-- DATASET EXCERPTS --
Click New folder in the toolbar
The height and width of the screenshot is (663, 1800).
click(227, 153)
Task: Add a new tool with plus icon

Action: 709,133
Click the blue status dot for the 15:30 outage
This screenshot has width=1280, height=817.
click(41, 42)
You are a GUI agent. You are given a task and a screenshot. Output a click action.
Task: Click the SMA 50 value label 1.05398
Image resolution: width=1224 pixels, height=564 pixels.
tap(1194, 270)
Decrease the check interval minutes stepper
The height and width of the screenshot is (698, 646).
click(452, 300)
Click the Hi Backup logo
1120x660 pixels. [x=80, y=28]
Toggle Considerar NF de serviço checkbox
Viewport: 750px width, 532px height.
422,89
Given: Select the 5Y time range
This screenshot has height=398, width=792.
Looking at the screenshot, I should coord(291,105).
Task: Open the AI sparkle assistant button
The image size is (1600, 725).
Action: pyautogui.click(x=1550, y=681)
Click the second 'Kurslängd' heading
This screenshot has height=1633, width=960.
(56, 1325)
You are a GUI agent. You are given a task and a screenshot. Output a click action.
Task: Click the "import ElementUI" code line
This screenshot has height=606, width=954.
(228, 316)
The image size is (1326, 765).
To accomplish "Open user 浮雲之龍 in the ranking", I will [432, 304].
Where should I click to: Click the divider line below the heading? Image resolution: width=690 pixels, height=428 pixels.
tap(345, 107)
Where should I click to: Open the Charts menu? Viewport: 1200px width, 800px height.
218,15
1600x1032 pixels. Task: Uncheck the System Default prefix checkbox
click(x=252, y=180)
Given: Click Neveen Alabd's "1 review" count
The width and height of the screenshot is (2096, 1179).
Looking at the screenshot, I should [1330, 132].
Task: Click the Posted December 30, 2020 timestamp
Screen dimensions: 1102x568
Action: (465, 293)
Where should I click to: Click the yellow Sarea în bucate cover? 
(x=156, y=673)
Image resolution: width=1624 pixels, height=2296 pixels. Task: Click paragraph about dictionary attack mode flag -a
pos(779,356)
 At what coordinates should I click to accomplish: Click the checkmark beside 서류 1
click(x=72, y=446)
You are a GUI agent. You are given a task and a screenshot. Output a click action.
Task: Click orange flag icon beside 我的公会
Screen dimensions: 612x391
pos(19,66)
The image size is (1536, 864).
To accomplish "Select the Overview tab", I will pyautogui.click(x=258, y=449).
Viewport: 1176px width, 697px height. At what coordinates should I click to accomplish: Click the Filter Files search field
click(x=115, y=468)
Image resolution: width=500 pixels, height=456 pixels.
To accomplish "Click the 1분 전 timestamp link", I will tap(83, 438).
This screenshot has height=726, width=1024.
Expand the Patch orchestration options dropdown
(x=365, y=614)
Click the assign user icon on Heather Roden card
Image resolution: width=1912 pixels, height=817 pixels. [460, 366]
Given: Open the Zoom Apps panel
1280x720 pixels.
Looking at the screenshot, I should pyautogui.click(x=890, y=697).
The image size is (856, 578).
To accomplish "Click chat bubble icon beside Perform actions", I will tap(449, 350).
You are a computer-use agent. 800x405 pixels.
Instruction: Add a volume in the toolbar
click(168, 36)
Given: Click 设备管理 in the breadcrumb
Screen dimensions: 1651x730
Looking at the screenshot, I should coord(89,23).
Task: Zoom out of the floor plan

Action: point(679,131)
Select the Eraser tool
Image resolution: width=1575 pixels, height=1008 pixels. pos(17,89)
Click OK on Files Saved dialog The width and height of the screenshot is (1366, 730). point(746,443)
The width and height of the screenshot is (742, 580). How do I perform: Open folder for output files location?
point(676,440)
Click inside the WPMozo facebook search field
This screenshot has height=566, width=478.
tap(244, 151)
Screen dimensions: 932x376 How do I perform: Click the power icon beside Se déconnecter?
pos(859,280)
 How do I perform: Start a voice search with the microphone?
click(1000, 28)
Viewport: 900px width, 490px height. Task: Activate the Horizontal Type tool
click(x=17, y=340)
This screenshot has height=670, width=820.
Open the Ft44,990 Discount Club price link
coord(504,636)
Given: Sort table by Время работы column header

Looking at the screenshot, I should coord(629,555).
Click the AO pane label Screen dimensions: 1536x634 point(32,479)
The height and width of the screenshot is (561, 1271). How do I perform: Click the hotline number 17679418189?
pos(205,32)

-- WHAT TO WORK ON --
Set down each entry exactly as it appears above.

-- THE COMPLETED TASK --
Click New folder in the toolbar
The height and width of the screenshot is (663, 1800).
click(227, 153)
Task: Add a new tool with plus icon

Action: 709,133
Click the blue status dot for the 15:30 outage
This screenshot has width=1280, height=817.
click(41, 42)
You are a GUI agent. You are given a task and a screenshot. Output a click action.
Task: Click the SMA 50 value label 1.05398
Image resolution: width=1224 pixels, height=564 pixels.
tap(1194, 270)
Decrease the check interval minutes stepper
The height and width of the screenshot is (698, 646).
click(452, 300)
Click the Hi Backup logo
1120x660 pixels. [x=80, y=28]
Toggle Considerar NF de serviço checkbox
Viewport: 750px width, 532px height.
422,89
Given: Select the 5Y time range
This screenshot has height=398, width=792.
Looking at the screenshot, I should coord(291,105).
Task: Open the AI sparkle assistant button
The image size is (1600, 725).
Action: pyautogui.click(x=1550, y=681)
Click the second 'Kurslängd' heading
This screenshot has height=1633, width=960.
(56, 1325)
You are a GUI agent. You are given a task and a screenshot. Output a click action.
Task: Click the "import ElementUI" code line
This screenshot has height=606, width=954.
(228, 316)
The image size is (1326, 765).
To accomplish "Open user 浮雲之龍 in the ranking", I will [432, 304].
Where should I click to: Click the divider line below the heading? Image resolution: width=690 pixels, height=428 pixels.
tap(345, 107)
Where should I click to: Open the Charts menu? Viewport: 1200px width, 800px height.
218,15
1600x1032 pixels. Task: Uncheck the System Default prefix checkbox
click(x=252, y=180)
Given: Click Neveen Alabd's "1 review" count
The width and height of the screenshot is (2096, 1179).
Looking at the screenshot, I should [1330, 132].
Task: Click the Posted December 30, 2020 timestamp
Screen dimensions: 1102x568
Action: (465, 293)
Where should I click to: Click the yellow Sarea în bucate cover? 
(x=156, y=673)
Image resolution: width=1624 pixels, height=2296 pixels. Task: Click paragraph about dictionary attack mode flag -a
pos(779,356)
 At what coordinates should I click to accomplish: Click the checkmark beside 서류 1
click(x=72, y=446)
You are a GUI agent. You are given a task and a screenshot. Output a click action.
Task: Click orange flag icon beside 我的公会
Screen dimensions: 612x391
pos(19,66)
The image size is (1536, 864).
To accomplish "Select the Overview tab", I will pyautogui.click(x=258, y=449).
Viewport: 1176px width, 697px height. At what coordinates should I click to accomplish: Click the Filter Files search field
click(x=115, y=468)
Image resolution: width=500 pixels, height=456 pixels.
To accomplish "Click the 1분 전 timestamp link", I will tap(83, 438).
This screenshot has height=726, width=1024.
Expand the Patch orchestration options dropdown
(x=365, y=614)
Click the assign user icon on Heather Roden card
Image resolution: width=1912 pixels, height=817 pixels. [460, 366]
Given: Open the Zoom Apps panel
1280x720 pixels.
Looking at the screenshot, I should pyautogui.click(x=890, y=697).
The image size is (856, 578).
To accomplish "Click chat bubble icon beside Perform actions", I will tap(449, 350).
You are a computer-use agent. 800x405 pixels.
Instruction: Add a volume in the toolbar
click(168, 36)
Given: Click 设备管理 in the breadcrumb
Screen dimensions: 1651x730
Looking at the screenshot, I should coord(89,23).
Task: Zoom out of the floor plan

Action: point(679,131)
Select the Eraser tool
Image resolution: width=1575 pixels, height=1008 pixels. pos(17,89)
Click OK on Files Saved dialog The width and height of the screenshot is (1366, 730). point(746,443)
The width and height of the screenshot is (742, 580). How do I perform: Open folder for output files location?
point(676,440)
Click inside the WPMozo facebook search field
This screenshot has height=566, width=478.
tap(244, 151)
Screen dimensions: 932x376 How do I perform: Click the power icon beside Se déconnecter?
pos(859,280)
 How do I perform: Start a voice search with the microphone?
click(1000, 28)
Viewport: 900px width, 490px height. Task: Activate the Horizontal Type tool
click(x=17, y=340)
This screenshot has height=670, width=820.
Open the Ft44,990 Discount Club price link
coord(504,636)
Given: Sort table by Время работы column header

Looking at the screenshot, I should coord(629,555).
Click the AO pane label Screen dimensions: 1536x634 point(32,479)
The height and width of the screenshot is (561, 1271). How do I perform: Click the hotline number 17679418189?
pos(205,32)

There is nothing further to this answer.